Domingos Mau-Tempo went back to his old ways, wine, idleness, beatings, fights and insults. Mama, is Papa cursed, Don’t say such things about your father. These are words often spoken in such circumstances, and neither those intended as an accusation nor thos intended to absolve should be taken seriously. Poverty was casting a dark shadow over the faces of these people, and the children who were old enough to do so went begging. However, there are still some kind, conscientious people, such as the owners of the house in which the Mau-Tempo family lived, who often gave them food, but children can be cruel, and although when bread was being baked in the owners’ house, they always reserved a bread roll for João Mau-Tempo, the boys of the family, who went to the same school and were all friends, used to play a practical joke on João Mau-Tempo, tethering him with a rope to the trough with the bread roll before him and refusing to let him go until he had eaten it. And people say there’s a God.
(Raised from the Ground, José Saramago, 2018, p 38)

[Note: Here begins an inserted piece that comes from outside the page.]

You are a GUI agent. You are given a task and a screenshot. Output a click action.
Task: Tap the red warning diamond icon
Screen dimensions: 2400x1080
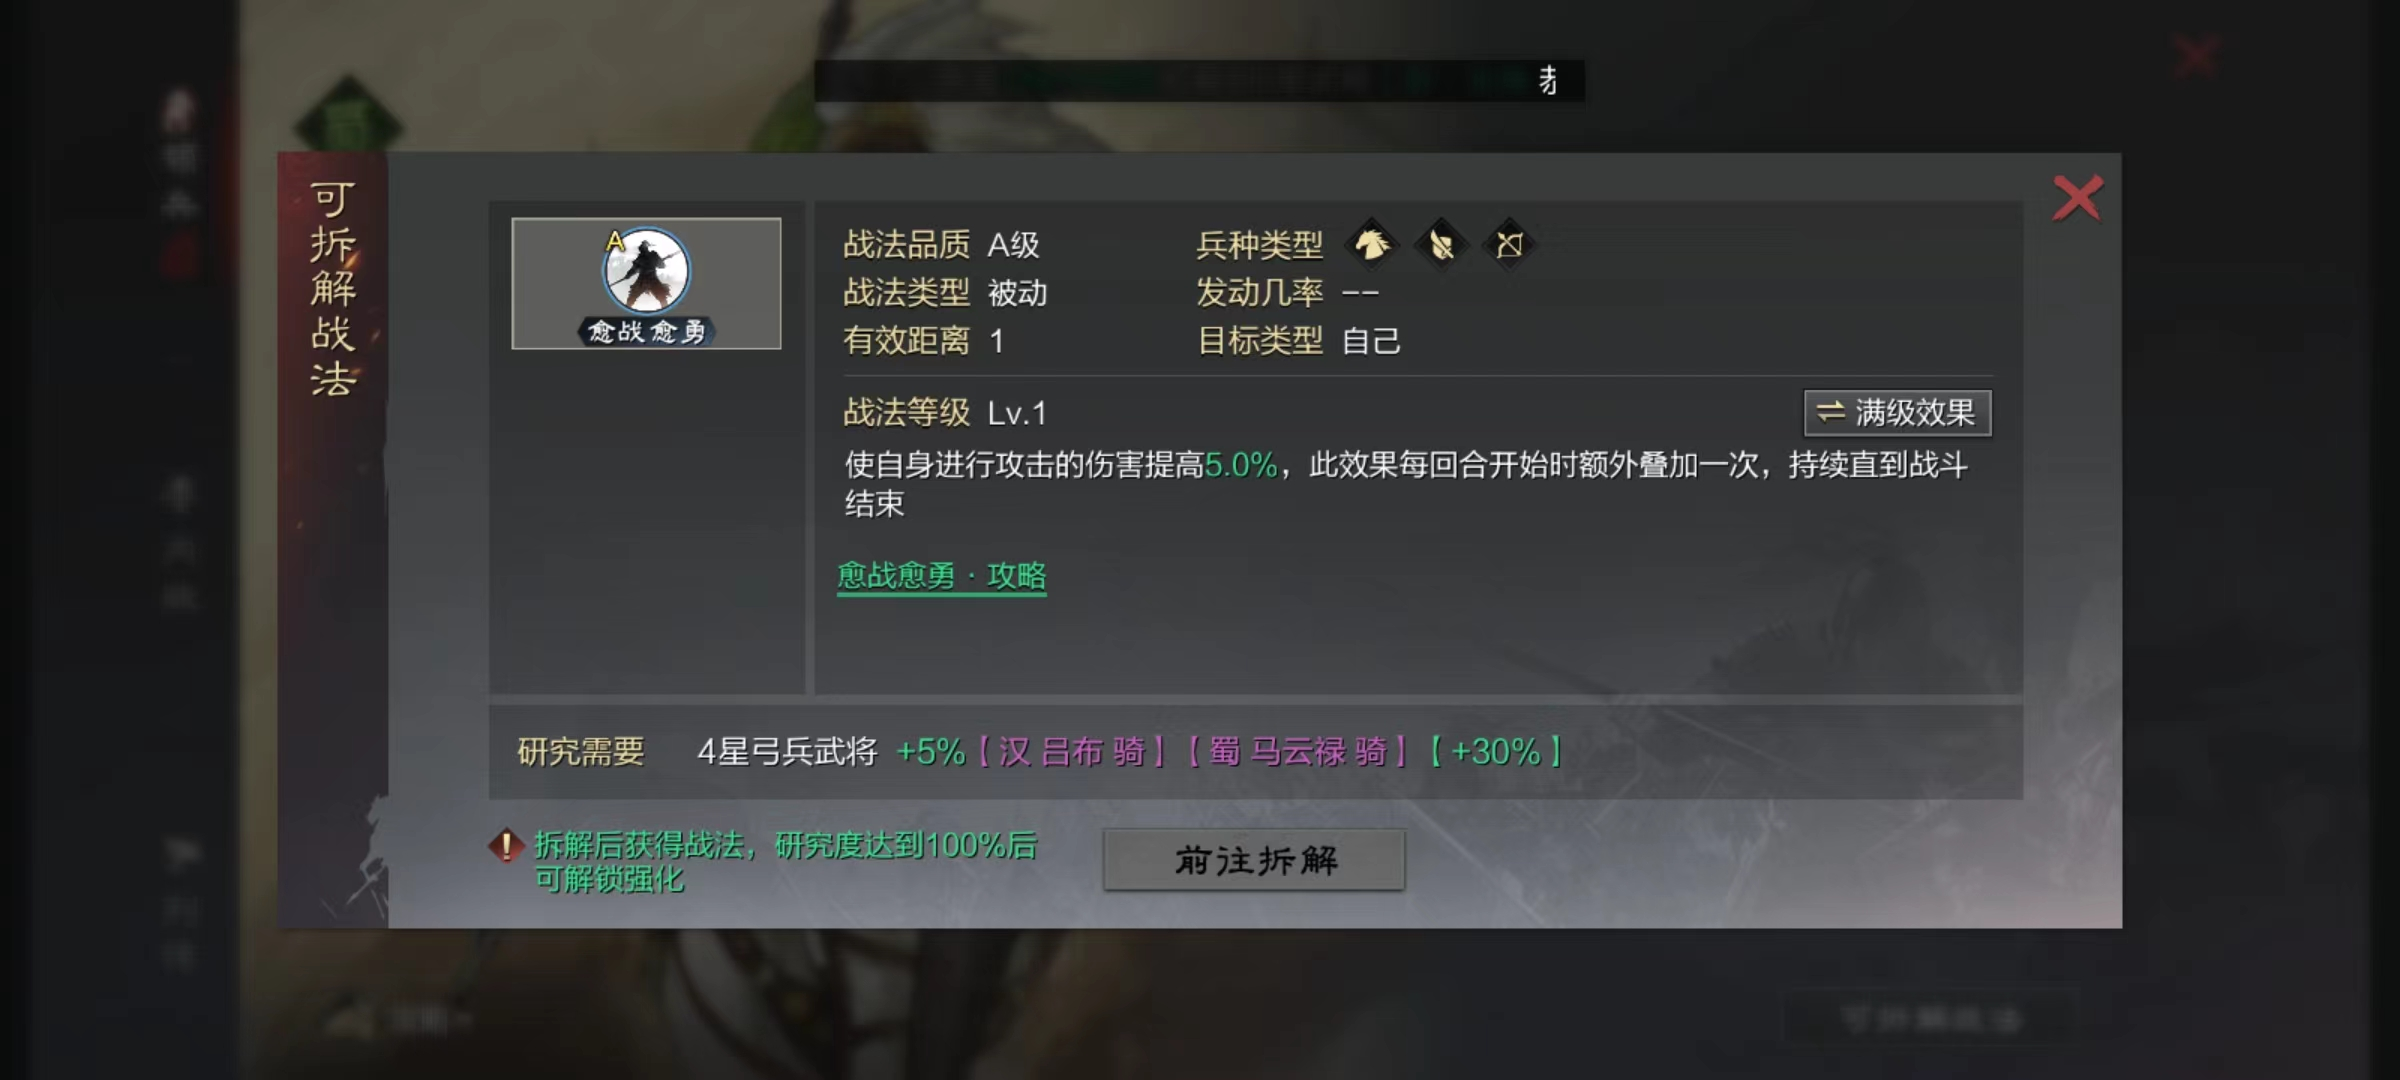click(506, 846)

In conversation with the older inhabitants, we concluded that two families with the surname Galego lived in Ciborro. However, it was not possible to identify the house other than that it was located close to Largo do Povo. The “Mau-Tempos” episode at the “Galegos” house is one of the most paradoxical in the Raised from the Ground narrative, as those who give are also those who take away. That is, the brothers give bread to “João Mau-Tempo” but it is a humiliating gesture.

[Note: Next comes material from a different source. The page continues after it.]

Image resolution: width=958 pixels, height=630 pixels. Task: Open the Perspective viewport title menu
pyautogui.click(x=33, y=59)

Leaving Largo do Povo via Travessa do Ciborro, you come to Rua Nova and will see the Primary School on the right. Ciborro is an important place in the life of “João Mau-Tempo” as it was here that he received his primary education.

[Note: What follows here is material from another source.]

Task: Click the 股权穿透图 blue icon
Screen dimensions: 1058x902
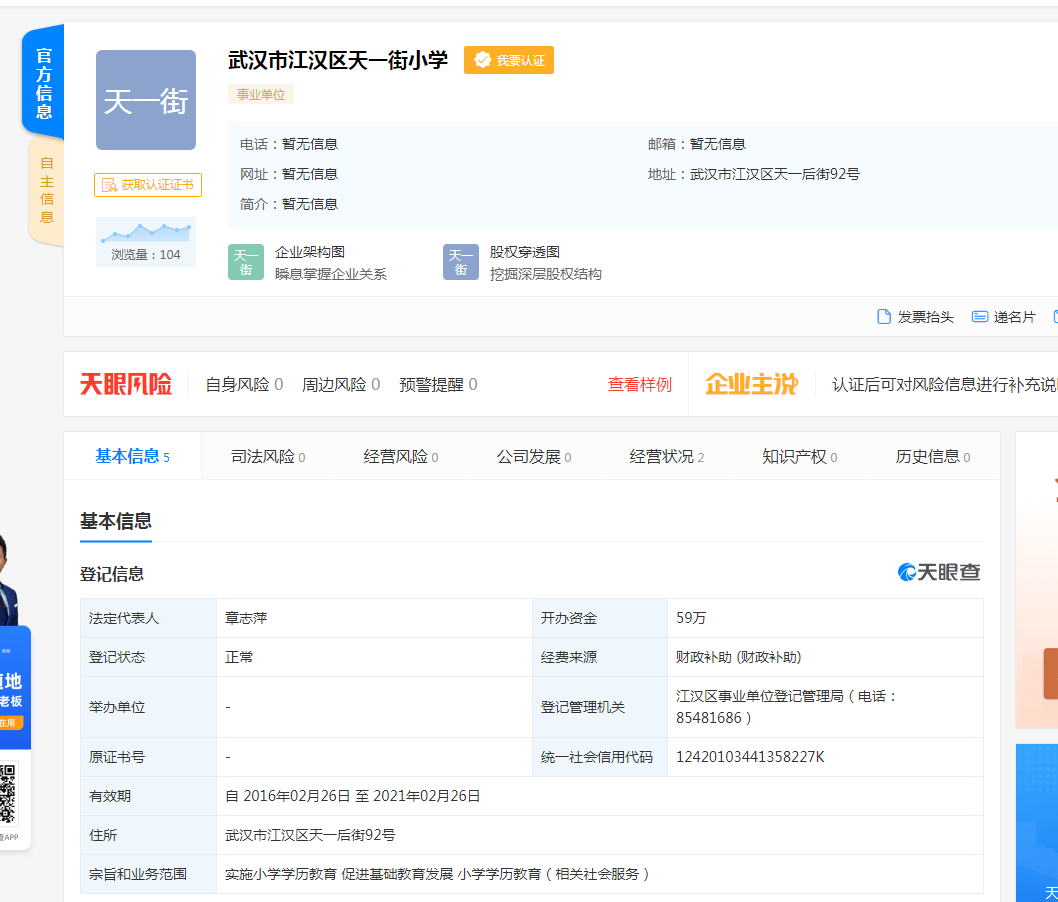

And the fates? Domingos Mau-Tempo once again began to slide into sadness, like a monster in exile, for that is the worst of all sadnesses, as you can see from the tale of Beauty and the Beast, and it wasn’t long before he said to his wife. It’s time to move on, I don’t feel comfortable here, wait for a few days with the children while I go and look for work elsewhere. Sara da Conceição, not believing that her husband would come back, waited for two months, what else could she do, and was once more the abandoned widow, then up he popped again, happy as a sandboy, full of sweet words, Sara, I’ve found work and a really nice house in Ciborro. And so they left for Ciborro, and things went quite well for them, because the people there were pleasant and paid their bills promptly. There was no shortage of work, and the shoemaker seemed to have lost his taste for the taberna, not entirely, that would be asking too much, but enough to make him seem a respectable man. And this happened at an opportune moment because, meanwhile, a primary school had been set up there, and João Mau-Tempo, who was the right age, went there to learn to read and write and count.”
(Raised from the Ground, José Saramago, 2018, pp. 35-56)
In his autobiography, João Serra recalls the inauguration of the school.
“It was here on this earth that at the age of seven years I started school at the newly-opened state primary school. It was really needed, this school; It was a lovely inauguration, with a great turnout by local people, and much joy was felt in the hearts of the entire population of the area. It was in this receptive environment that I started school. Mr Andrade from Montemor-o-Novo was the headmaster of the school.” (Serra, 2010, p. 46).
According to João Serra’s autobiography, the inauguration ceremony took place in 1912. Later, probably due to the lack of teachers, the establishment was replaced by a mobile school, which in turn closed in July 1916, after the minimum two-years period of operation provided for by law for mobile schools had been completed (cf. Fonseca, 2010-2011, pp. 99-134).